Don't misunderstand that story. Sid and I have a wonderful sex life. But we quickly learned that his desires exceed mine. I know he masturbates from time to time, and I often help him out. Hey, it works for us.

We would've liked to have had more kids, but Auggie was it. We tried for several years, but then decided that we'd just be content with one. Auggie gets all of our love, and he hardly realizes he's an only child, because of all of the "cousins" he has in his life. There's hardly a weekend that he doesn't either have a sleep-over visitor or spend the night with one of his cousins. It's been wonderful watching them grow up together!

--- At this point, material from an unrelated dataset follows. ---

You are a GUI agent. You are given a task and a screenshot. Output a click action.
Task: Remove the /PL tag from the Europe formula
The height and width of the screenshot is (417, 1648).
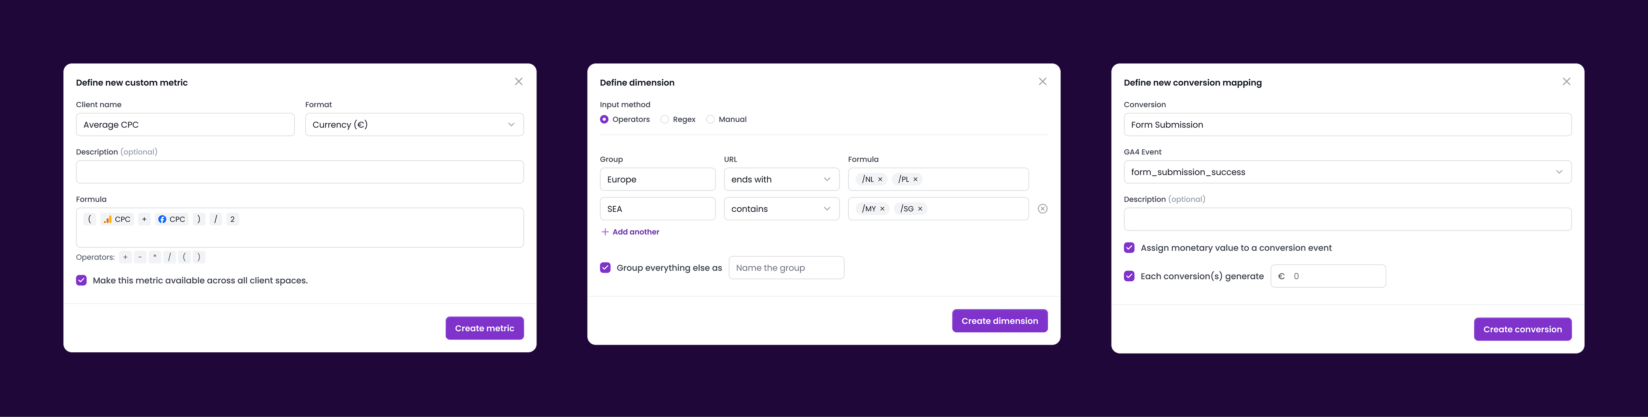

I told you that when Sid and I decided to be married that I looked forward to a fairy tale life that was much more wonderful than anything I could've dreamt of before I met Sid. Well, it worked out that way. Sid and I really have lived happily ever after. In Grand Forks, North Dakota, of all places. As part of a Gang of friends that could only exist in a fairy tale, but which have been my reality.